Many audit and security specialists agree that the key z/OS files and libraries include all data sets with the SYS1 prefix and the APF, LPA, and the system linklist libraries. The system linklist consists of SYS1.LINKLIB and the list of libraries concatenated to it. All of these libraries should be protected from unauthorized access and update.

Most systems programmers feel that they need access to all key libraries in case of problems. There is some truth to this. The need for security cannot impede people’s ability to get their jobs done. The key is to find a tolerable balance between control and maintainability. Many specialists recommend that no one be permitted standing update access to the production z/OS libraries, although provision does need to be made for emergency access. Read access is generally permitted on a need‑to‑know basis. Even in data centers that permit standing update access, it is often possible to partition access. For example, the person who maintains CICS would not need access to the z/OS nucleus file, and the person specializing in TSO would not need access to the IMS library (IMS.RESLIB).

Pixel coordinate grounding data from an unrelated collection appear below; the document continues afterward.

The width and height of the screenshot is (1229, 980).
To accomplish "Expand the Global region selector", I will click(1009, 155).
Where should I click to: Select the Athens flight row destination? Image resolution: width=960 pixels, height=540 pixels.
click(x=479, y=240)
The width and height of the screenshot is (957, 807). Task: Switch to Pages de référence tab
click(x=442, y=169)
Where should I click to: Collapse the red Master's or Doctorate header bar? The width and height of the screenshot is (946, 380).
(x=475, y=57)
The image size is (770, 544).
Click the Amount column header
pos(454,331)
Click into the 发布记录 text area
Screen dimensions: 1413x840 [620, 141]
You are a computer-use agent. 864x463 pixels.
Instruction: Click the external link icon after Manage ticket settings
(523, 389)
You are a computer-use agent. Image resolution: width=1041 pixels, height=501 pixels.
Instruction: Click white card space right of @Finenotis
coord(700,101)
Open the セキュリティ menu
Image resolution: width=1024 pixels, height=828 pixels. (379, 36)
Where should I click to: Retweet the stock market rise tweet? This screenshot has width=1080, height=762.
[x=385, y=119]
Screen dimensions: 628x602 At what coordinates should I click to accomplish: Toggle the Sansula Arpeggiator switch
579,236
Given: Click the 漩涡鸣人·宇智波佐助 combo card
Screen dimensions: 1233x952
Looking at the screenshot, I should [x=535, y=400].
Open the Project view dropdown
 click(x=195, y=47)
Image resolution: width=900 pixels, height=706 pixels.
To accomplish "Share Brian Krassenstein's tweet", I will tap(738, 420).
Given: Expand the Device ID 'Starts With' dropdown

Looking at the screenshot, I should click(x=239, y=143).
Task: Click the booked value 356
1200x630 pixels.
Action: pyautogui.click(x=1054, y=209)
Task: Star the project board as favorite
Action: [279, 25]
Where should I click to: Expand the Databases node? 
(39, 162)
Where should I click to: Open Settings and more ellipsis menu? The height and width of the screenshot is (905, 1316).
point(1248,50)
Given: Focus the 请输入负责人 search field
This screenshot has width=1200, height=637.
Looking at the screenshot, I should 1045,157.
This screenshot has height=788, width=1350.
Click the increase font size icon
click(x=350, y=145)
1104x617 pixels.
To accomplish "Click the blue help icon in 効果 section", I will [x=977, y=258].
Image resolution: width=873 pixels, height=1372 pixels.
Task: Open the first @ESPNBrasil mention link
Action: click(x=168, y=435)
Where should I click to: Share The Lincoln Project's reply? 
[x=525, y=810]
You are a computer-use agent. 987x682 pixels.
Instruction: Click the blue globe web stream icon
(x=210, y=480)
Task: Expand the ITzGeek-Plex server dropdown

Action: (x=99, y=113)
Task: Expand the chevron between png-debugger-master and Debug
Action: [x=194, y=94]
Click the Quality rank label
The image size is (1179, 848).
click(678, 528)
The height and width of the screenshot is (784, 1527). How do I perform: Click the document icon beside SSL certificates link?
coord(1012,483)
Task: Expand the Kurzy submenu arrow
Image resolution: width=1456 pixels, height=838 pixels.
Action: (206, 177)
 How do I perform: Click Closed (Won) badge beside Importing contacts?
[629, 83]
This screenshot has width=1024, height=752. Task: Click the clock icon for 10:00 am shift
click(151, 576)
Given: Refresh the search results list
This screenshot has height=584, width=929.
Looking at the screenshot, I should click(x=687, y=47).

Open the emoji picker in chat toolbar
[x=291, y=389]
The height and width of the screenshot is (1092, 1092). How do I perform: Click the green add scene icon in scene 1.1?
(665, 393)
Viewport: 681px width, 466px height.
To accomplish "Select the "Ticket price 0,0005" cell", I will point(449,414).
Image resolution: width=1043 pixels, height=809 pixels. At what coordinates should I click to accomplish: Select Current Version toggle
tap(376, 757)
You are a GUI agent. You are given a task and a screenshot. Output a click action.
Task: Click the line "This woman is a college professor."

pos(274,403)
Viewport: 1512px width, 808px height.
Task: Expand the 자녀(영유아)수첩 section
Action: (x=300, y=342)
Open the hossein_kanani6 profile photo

The key z/OS data sets are:

• APF‑authorized data sets
• LNKLST concatenation data sets
• LINK PACK data sets
• Password‑protected data set
• PASSWORD data set
• TSO brodcast data set
• Printer Imagelib data set
• IOCDS data set
• Logical Parmlib data set(s)
• Iplparm data set
• Logrec data sets
• SMF‑recording data sets or log streams
• Nucleus data sets

Use option 2.4 to display the key z/OS libraries.